Metamaterial broadband angular selectivity

We demonstrate how broadband angular selectivity can be achieved with stacks of one-dimensionally periodic photonic crystals, each consisting of alternating isotropic layers and effective anisotropic layers, where each effective anisotropic layer is constructed from a multilayered metamaterial. We show that by simply changing the structure of the metamaterials, the selective angle can be tuned to a broad range of angles; and, by increasing the number of stacks, the angular transmission window can be made as narrow as desired. As a proof of principle, we realize the idea experimentally in the microwave regime. The angular selectivity and tunability we report here can have various applications such as in directional control of electromagnetic emitters and detectors.

Figure 1

Effective index for $p$-polarized light in an isotropic $\left(A\right)$ -anisotropic $\left(B\right)$ multilayer system. Left panel: all the layers have the same index. Right panel: the change in incident angle leads to a change in the index of the anisotropic $\left(B\right)$ material layers.

Figure 2

Metamaterial behavior. (a) Schematic illustration of a stack of isotropic-anisotropic photonic crystals. Layer $A$ is an isotropic medium; layer $B$ is an effective anisotropic medium consisting of two different isotropic media with dielectric constants ${\epsilon }_1$ and ${\epsilon }_2$. (b) $p$-polarized transmission spectrum for a 30-bilayer structure with $\{{\epsilon }_{\mathrm{iso}},{\epsilon }_1,{\epsilon }_2\}=\{2.25,10,1\}$, and $r=6.5$. The unit of $y$ axis—$a_1$ is the periodicity of the structure. (c) $p$-polarized transmission spectrum of three stacks of 30-bilayer structures described in part (b).
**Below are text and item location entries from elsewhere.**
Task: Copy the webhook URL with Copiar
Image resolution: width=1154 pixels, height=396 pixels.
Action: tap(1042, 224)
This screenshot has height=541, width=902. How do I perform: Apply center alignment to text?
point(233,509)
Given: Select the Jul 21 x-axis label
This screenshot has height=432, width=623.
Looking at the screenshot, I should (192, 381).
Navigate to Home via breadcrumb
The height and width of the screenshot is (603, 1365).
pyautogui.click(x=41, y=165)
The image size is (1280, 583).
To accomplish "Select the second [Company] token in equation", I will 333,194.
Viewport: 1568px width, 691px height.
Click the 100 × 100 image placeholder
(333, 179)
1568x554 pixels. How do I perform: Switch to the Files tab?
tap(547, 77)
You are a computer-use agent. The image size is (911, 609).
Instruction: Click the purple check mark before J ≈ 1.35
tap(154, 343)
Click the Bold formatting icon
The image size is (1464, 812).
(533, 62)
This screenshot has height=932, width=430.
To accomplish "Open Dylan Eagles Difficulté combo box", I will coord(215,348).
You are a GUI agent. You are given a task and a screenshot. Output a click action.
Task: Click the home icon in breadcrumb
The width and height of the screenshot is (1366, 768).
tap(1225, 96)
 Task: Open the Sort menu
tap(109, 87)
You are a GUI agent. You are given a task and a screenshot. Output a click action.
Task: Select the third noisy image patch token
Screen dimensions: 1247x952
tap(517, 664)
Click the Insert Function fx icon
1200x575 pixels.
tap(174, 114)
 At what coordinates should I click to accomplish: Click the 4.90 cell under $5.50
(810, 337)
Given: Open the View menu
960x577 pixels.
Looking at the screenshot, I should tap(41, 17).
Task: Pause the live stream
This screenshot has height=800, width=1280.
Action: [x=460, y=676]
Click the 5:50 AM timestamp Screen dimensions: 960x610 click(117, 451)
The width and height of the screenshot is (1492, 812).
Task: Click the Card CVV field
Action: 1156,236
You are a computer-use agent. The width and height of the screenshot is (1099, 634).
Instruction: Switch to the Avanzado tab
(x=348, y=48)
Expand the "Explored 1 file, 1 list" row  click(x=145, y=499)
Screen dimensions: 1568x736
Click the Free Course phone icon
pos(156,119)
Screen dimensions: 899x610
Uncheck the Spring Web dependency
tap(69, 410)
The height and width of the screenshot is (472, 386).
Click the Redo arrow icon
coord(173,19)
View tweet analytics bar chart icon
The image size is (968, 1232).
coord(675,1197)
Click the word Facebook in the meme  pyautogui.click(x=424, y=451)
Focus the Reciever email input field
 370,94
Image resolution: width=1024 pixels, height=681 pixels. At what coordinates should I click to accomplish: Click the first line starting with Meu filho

The periodicities of these stacks form a geometric series $a_i=a_1{q}^{i-1}$ with $q=1.26$, where $a_i$ is the periodicity of the $i\text{th}$ stack. (d) $p$-polarized transmission spectrum of 30 stacks of 30-bilayer structures described in part (b). The periodicities of these stacks form a geometric series $a_i=a_1{q}^{i-1}$ with $q=1.0234$, where $a_i$ is the periodicity of the $i\text{th}$ stack.

Figure 3

Photonic band diagram of one-dimensional isotropic-anisotropic quarter-wave stacks. Modes that are allowed to propagate (so-called extended modes) exist in the shaded regions; no modes are allowed to propagate in the white regions (known as band gaps). The Brewster angles (defined in isotropic layers) are marked with a dashed line in each case.

Figure 4

Angular selectivity at oblique angles. Same materials and structure as illustrated in Fig. 2, $n=m=30$, and $q=1.0373$ but with different $r$. In (a), (b), and (c) we used ${\epsilon }_1=10,{\epsilon }_2=1$, and ${\epsilon }_{\mathrm{iso}}=2.25$. (a) $r=9$ and ${\theta }_B={24}^{\circ }$. (b) $r=11$ and ${\theta }_B={38}^{\circ }$. (c) $r=30$ and ${\theta }_B={50}^{\circ }$. (d) Dependence of the Brewster angle (coupled in from air) on $r$ for various values of ${\epsilon }_1$ and ${\epsilon }_2$. Solid and dashed lines correspond, respectively, to ${\epsilon }_2$ for air and ${\epsilon }_2$ for PDMS.

Figure 5

Experimental verification. (a) A schematic illustration of the experimental setup. (b) Photo of the fabricated sample. (c), (d) Comparison between $p$-polarized transmission spectrum of transfer matrix method and the experimental measurements.